Esta semana la Universidad de Málaga ha nombrado doctor honoris causa a Antonio Soler. Uno, que por vivir lejos no ha podido asistir al acto, le ve en las fotos digitales con birrete de avestruz, toga de aspirante a tuno y ligeramente inclinado como un practicante sobre el brazo de un paciente, y se emociona porque sabe que nadie hará mejor uso de esa distinción que el novelista malagueño. Antonio Soler ya era un doctor que curaba (esas memorables historias y metáforas terapéuticas que nos iba recetando desde el escaparate de las librerías), pero ahora, además, y como James Bond la tenía para matar, tiene licencia para hacerlo, licencia para vivir o revivir o sobrevivir. Un doctor, el doctor Soler, que por fin tiene el aval de la academia para seguir sanando a este enfermo crónico que es el mundo. Hubiera seguido haciéndolo, como antes del reconocimiento institucional, porque los buenos escritores no saben hacer otra cosa (ni sirven para otra cosa que para ponerle cristalmina, tiritas y vendas de compresión a la existencia), pero con este título enmarcado en su consulta seguro que con algo más de energía y autoconfianza.

El doctor Soler, cuyas palabras uno lleva consumiendo desde hace décadas a puñados como los ibuprofenos los días de migraña, ha sido antes, cuando era Antonio Soler a secas, espiritista melancólico, bailarina muerta, héroe de frontera, sueño de caimán, inglés en un camino, extranjero en la noche o, más recientemente, apóstol y asesino. Todas esas cosas con elegancia, maestría, hondura, empatía, gracia, magia, trabajo, hallazgos expresivos, tesón, buen humor y poesía. Todas esas cosas y todas esas personas no como un dios relojero que las esclavizara a un mecanismo (el texto, la narración o el artefacto literario, que aun así le salen perfectos) sino como un dios ateo que, descreyendo de sí mismo pero creyendo inmensamente en sus criaturas (el espiritista, la bailarina, el héroe, el caimán, el inglés, el extranjero, el apóstol o el asesino), les diera la responsabilidad de organizarse a su manera, de jugar a su aire, de inventarse modalidades nuevas de felicidad.

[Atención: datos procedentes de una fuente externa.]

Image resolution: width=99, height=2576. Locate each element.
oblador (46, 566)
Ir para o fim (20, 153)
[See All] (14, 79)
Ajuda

Uno, como decía antes, vive ahora lejos, desterrado, de la ciudad del paraíso, pero durante varios años fue vecino de Antonio Soler. Desde su cuarto piso se pasaba horas acechando el adosado con patio en el que él residía para aprenderse de memoria los rituales de un sabio. A qué hora había luz en su despacho. Si regaba o no las macetas. Cuándo salía a tirar la basura. Si organizaba cenas o fiestas. Cómo combinaba las chaquetas con las camisas y zapatos. De vez en cuando dejaba en el buzón de uno alguna de sus obras recién salidas del horno y sonreía hacia arriba sin verle como invitándolo a bajar corriendo las escaleras para recogerlo. Uno, entonces, lo hacía, pero despacio, contando los escalones como si fueran lingotes de oro, para no ser reo de la ansiedad, esa alimaña, y acababa rescatándolo de la metálica guarida gris con cuidado para no despertar el libro antes de tiempo. Y lo leía sin dejar de asomarse de vez en cuando por el balcón no fuera a ser que al futuro doctor Soler le diera por modificar alguna de sus rutinas. Ya entonces eso curaba. Ya entonces una novela o un cuento suyos le sacaban a uno de la uvi (la tristeza, la nada, el miedo, la soledad) y le acababan dando el alta, es decir, permiso para seguir viviendo, reviviendo, sobreviviendo. Cuánto más ahora que tiene, además de birrete y toga de carnaval, título y licencia oficiales.